§ **Excerpt**:
◇ ◇ ◇ ◇ ◇

So, the negotiation has to happen something like this. The OS knows that a pppx value of, say, 2, is available. If the app is not LQ-aware, then as it asks for a display surface, the OS knows to give it one with 100 dpi "pixels", so that each pixel that the app draws shows up on the hardware as a 2x2 square of pixels (one can imagine other choices here, for example, drawing text at the full device resolution, but it will be a compromise in any case, and the Real Solution is always to make the app LQ-aware. The chunky pixels might not look that good, but at least they won't break anything or introduce bizarre new artifacts).

But if the app asks for the range of available pppx values, the OS will tell it that 2 is available, and then the app can ask for a drawing surface that matches the physical display resolution.

Once we get to that point, then the app has to actually come up with the higher resolution pixels. But this is a relatively straightforward technical problem, and different applications can solve it each in their own best way. Certainly, having a good 2D graphics library under the hood would be nice, but there are a few around (even if one of the more well-known was written by a "monkey with a PhD in low level coding" :), and if none are satisfactory, you can write your own.

By contrast, configuration science problems have a way of not being readily solved. My favorite running example is what happens when you press the backspace key. After many years, Linux systems have pretty much settled down, but if I login from my MacOS X laptop to my Linux box and open a forwarded X11 terminal, I still find that pressing backspace sometimes prints '^H' rather than deleting the character to the left of the cursor. Let us pray that we can do a better job with LQ configuration.

Update at other blog

Not free software related.

More on letter quality displays

I finally got around to putting up my Electronic Imaging '04 paper on the relationship between display resolution and perceived contrast of text.

Also, Kevin Burton sent me a link to this Interview with Microsoft's typography master. If you're interested in these topics, you'll definitely want to read it.

I think Microsoft is on to something here: find smart people who know what they're talking about, give them money and toys, and listen to them. It seems to work well for them, but there's no reason for them, or even evil proprietary software companies in general, to have a monopoly on this business method. Who knows, maybe we ingenious free software types can someday find a way to adapt it to our universe.

◇ ◇ ◇ ◇ ◇

§ **Complete the following**:
1 – Answer these questions about the excerpt on letter-quality displays.
(a) When an app is not LQ-aware, what resolution of "pixels" does the OS give it?
(b) What is sometimes printed when backspace is pressed in a forwarded X11 terminal?
(c) Who sent the link to the interview with Microsoft's typography master?
2 – Repeat the excerpt on letter-quality displays from "Update at other" up to and including "contrast of text.".

◇ ◇ ◇ ◇ ◇

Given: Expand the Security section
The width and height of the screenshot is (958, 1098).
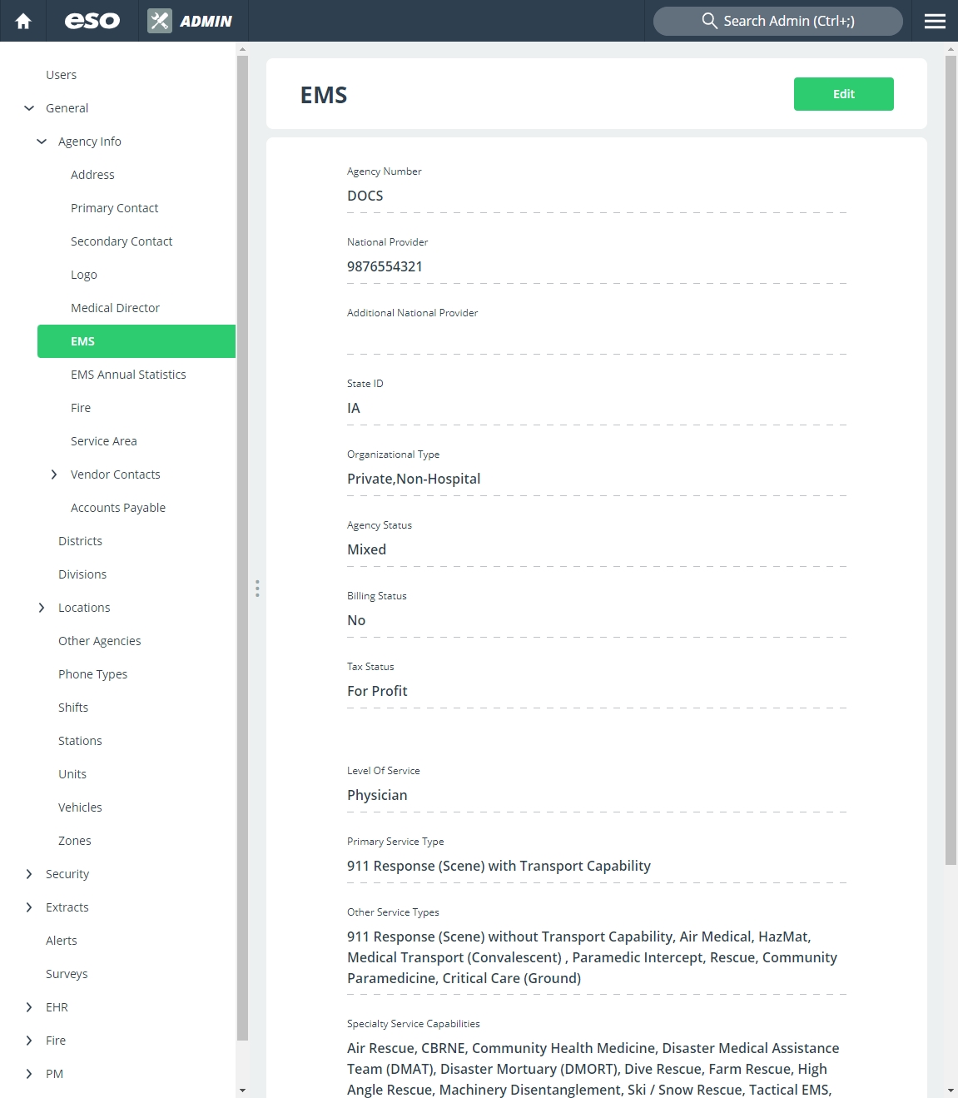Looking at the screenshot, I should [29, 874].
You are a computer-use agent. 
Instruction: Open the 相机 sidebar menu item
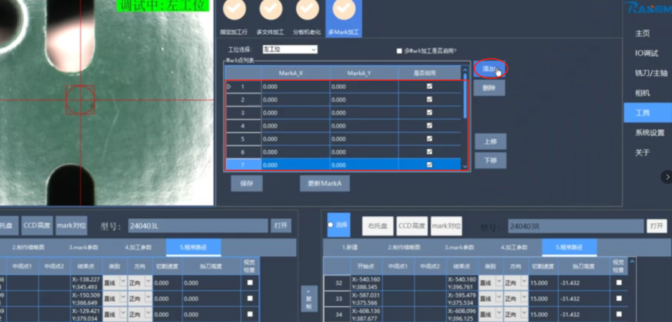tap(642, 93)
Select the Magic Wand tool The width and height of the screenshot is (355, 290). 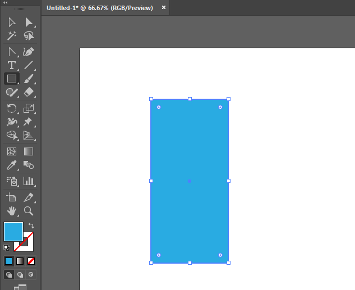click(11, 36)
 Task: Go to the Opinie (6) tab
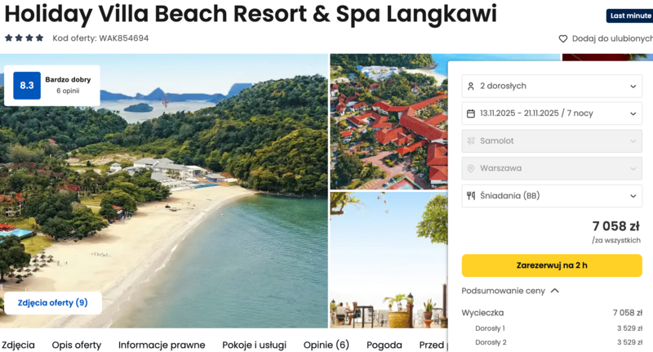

◇ ◇ ◇ ◇ ◇

§ **Outputs**:
1 –
(a) 100 dpi "pixels," with each pixel the app draws shown on the hardware as a 2x2 square of pixels.
(b) '^H'
(c) Kevin Burton

2 –
Update at other blog

Not free software related.

More on letter quality displays

I finally got around to putting up my Electronic Imaging '04 paper on the relationship between display resolution and perceived contrast of text.